Anyway it's just a sketch for fun, take a look  :wink2: 



Click here if the image don't show up!

----------


## Barbizzle

that's sweet. It looks a little spooky though. Could you baby put it in a sepia tone?  I think that would convey the dreamy feeling and brighten it up.

----------


## wasup

I don't think sepia tone would fly too well with that.  I think that's the first banner that I've seen so far that's past the level of "barely acceptable" that I've seen someone submit, good job.  I don't think that banner fits the forum's theme though, but it could be good for a sig (if you scaled it down maybe cropped a bit so it looked more signaturey).

----------


## Howie

> _Originally posted by Eric Estrada_
> *I don't think sepia tone would fly too well with that.  I think that's the first banner that I've seen so far that's past the level of \"barely acceptable\" that I've seen someone submit, good job.  I don't think that banner fits the forum's theme though, but it could be good for a sig (if you scaled it down maybe cropped a bit so it looked more signaturey).*



I agree. 

I like it personally.!!!
But as far as a overall theme, it seems a little on the dark side of things.

I think the written part is much more personal and looks better than the typed version we currently have. IMO   :smiley:

----------


## Leelu

i like it a lot, albeit it may be a tad spooky for the subject. But at the same time it conveys a spooky, surreal atmosphere that I feel in a lot of dreams.

----------


## Barbizzle

I was thinking maby a blue woudl look nice?

----------


## Howie

> _Originally posted by Barbizzle_
> *
> 
> I was thinking maby a blue woudl look nice?*



That does make a difference.
What of implementing a moon or something to signify night. Although it looks like night. I think there is a lot of room for more surrealism.
More abstract like our subconscious.   :smiley:

----------


## MCB

[quote]

That does make a difference.
What of implementing a moon or something to signify night. Although it looks like night. I think there is a lot of room for more surrealism.
More abstract like our subconscious

I liked the blue tone, really great, I'll try to put a moon and see  :wink2:

----------


## MCB

Here it goes with a moon:



And here is something nonsense:

----------


## Howie

That darker blue is fantastic.  And the moon definitely adds a mood to the seen.
I ,myself like the little entanglement in the corner to advocate some abstract in the scenario.

The low layer clouds parallele with the WRITTEN dream Views and the broken tree branch.

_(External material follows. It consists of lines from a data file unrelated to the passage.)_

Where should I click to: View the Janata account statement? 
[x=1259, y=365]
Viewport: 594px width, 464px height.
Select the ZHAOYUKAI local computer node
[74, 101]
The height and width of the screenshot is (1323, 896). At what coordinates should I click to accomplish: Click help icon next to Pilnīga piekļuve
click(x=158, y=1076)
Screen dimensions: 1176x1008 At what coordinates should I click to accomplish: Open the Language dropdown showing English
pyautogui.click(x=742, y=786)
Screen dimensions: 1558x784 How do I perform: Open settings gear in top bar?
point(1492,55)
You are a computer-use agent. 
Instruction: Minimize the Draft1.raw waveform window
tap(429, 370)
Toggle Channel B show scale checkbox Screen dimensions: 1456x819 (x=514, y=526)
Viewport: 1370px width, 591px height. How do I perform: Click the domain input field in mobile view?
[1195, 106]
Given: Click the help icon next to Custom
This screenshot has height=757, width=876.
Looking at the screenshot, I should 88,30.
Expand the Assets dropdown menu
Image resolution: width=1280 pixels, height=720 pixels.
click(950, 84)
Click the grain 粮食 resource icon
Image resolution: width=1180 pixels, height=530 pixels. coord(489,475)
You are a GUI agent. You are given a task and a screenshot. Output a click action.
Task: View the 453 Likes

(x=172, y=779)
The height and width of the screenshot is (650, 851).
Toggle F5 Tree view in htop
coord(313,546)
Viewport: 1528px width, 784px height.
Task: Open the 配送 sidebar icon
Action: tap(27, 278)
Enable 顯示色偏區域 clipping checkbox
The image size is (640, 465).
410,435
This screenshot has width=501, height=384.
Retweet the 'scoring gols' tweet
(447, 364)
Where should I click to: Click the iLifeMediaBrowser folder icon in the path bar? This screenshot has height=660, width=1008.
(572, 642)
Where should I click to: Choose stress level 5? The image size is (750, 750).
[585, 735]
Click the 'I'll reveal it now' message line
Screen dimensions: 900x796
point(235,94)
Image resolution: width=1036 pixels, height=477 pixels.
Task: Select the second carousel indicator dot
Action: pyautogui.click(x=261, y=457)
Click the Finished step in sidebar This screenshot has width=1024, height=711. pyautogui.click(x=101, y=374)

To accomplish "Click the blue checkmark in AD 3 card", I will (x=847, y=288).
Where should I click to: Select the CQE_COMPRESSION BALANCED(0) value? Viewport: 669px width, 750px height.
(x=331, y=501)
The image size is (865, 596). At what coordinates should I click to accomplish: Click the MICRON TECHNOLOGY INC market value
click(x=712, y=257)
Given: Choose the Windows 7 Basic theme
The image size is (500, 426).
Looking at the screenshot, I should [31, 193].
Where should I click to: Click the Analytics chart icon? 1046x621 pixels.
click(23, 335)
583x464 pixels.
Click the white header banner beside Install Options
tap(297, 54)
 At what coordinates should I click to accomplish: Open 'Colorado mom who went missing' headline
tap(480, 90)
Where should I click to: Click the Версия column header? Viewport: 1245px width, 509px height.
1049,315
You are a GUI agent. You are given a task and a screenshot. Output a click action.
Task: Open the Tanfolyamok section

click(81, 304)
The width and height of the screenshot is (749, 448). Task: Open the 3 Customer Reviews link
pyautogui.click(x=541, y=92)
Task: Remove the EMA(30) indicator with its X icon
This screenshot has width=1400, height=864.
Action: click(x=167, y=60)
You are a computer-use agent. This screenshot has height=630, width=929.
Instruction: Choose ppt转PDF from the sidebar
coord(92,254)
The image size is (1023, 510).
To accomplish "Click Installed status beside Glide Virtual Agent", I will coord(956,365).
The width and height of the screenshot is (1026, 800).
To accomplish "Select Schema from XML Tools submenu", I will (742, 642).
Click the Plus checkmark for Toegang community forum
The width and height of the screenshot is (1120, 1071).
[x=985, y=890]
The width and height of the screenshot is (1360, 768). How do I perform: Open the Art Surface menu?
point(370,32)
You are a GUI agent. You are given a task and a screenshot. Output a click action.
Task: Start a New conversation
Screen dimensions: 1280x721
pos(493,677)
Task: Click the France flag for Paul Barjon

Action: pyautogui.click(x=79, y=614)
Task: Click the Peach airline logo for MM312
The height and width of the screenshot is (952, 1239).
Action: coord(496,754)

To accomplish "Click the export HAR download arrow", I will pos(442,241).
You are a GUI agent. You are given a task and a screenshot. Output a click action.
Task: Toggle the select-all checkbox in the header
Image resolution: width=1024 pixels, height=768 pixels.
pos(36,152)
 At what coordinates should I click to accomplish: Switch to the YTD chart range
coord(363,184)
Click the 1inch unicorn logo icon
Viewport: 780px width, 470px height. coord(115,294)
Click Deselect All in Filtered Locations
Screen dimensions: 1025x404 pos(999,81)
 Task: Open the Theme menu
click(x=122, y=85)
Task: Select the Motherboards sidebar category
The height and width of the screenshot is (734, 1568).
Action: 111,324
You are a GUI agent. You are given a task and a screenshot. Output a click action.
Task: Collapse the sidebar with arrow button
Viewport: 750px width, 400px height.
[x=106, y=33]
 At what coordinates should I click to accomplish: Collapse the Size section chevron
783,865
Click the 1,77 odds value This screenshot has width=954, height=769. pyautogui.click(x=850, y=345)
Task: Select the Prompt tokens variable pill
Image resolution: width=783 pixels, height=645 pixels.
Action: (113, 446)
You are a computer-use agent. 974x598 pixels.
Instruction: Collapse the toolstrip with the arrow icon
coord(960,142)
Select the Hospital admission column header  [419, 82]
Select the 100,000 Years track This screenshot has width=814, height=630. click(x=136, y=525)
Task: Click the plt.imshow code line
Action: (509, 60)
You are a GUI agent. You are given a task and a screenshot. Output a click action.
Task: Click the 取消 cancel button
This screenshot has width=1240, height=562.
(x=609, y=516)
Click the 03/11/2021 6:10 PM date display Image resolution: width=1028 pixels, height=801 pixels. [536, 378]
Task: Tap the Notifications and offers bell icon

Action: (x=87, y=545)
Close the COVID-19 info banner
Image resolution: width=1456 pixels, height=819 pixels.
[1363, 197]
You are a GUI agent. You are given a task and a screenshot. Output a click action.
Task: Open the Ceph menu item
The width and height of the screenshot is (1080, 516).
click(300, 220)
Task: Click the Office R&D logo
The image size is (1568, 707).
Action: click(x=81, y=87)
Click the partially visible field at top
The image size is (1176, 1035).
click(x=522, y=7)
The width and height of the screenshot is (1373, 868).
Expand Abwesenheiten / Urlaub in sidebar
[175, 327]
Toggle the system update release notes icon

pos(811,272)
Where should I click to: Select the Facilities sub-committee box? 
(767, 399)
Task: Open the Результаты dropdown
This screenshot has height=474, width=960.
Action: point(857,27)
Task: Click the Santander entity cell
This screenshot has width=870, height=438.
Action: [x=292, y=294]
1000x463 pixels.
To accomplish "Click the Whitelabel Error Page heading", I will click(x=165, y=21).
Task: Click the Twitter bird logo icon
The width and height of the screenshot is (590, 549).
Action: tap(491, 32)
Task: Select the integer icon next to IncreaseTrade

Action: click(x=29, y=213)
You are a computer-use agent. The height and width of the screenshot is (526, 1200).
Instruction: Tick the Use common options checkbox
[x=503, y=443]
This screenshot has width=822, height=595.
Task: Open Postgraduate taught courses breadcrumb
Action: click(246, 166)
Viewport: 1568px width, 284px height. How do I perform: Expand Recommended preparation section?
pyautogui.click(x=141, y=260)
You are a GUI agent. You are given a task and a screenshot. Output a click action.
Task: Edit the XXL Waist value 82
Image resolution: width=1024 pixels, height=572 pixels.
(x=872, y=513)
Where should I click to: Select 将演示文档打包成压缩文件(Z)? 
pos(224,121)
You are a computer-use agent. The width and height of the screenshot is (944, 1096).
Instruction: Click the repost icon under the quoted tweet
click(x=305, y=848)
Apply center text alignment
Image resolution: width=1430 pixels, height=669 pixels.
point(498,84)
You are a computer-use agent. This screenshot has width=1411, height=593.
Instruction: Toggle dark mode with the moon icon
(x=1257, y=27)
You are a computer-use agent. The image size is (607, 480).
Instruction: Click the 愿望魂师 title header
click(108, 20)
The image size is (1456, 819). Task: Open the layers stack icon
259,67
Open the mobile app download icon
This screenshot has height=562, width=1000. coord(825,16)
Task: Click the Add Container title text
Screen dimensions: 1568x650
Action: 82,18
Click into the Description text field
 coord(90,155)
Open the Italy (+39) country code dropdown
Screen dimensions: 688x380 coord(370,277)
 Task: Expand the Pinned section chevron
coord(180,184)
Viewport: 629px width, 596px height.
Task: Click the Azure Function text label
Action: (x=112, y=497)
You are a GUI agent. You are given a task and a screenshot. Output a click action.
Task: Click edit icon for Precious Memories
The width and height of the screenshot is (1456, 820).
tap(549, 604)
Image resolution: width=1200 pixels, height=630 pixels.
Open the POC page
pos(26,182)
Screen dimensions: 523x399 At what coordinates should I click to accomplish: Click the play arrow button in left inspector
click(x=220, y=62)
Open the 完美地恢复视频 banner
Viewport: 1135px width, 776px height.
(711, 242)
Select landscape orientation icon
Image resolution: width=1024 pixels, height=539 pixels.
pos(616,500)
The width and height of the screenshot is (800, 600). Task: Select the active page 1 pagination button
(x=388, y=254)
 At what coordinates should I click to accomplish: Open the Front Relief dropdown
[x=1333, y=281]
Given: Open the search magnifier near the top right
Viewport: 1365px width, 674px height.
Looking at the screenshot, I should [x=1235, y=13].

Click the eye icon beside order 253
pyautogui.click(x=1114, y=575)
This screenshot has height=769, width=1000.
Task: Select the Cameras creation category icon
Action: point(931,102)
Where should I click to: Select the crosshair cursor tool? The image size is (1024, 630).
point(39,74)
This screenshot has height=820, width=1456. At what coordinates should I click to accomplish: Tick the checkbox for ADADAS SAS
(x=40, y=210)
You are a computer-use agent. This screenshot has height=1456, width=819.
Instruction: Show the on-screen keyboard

It is very well proportioned.

----------


## Barbizzle

I love the first one so much.

----------


## nina

Um. It looks like a scene straight out of "The Ring"

It scares me.

----------


## Howie

> _Originally posted by Aquanina_
> *Um. It looks like a scene straight out of \"The Ring\"
> 
> It scares me.*




Is that the _Ring_ pertain to you as getting married or the movie?   ::wink::

----------


## nina

[quote]

Is that the _Ring_ pertain to you as getting married or the movie? 

Jason Howetzer Collette (yeah apparently your middle name is now Howetzer)...you know darn well I meant the movie.  :wink2:

----------


## Lomebririon

This logo sorta reminds me of that Dawson's Creek show.  ::|:

----------


## phoenelai

> _Originally posted by MCB_
> *Here it goes with a moon:
> 
> *



I like the aliens hanging out in the fields waiting for a saucer cab ride! 
Excellent!   ::goodjob2::

----------


## Howie

> _Originally posted by phoenelai_
> *
> 
> I like the aliens hanging out in the fields waiting for a saucer cab ride! 
> Excellent! *



I do think it is cool. And so to is your avatar.
But I am thinking that  this would give the general assumption that lucid dreaming is paranormal.   ::|:  
 ::alien::

----------


## Judia

What program do you use to make these? I was wondering...I am trying to find a good program to create this kinda stuff.

----------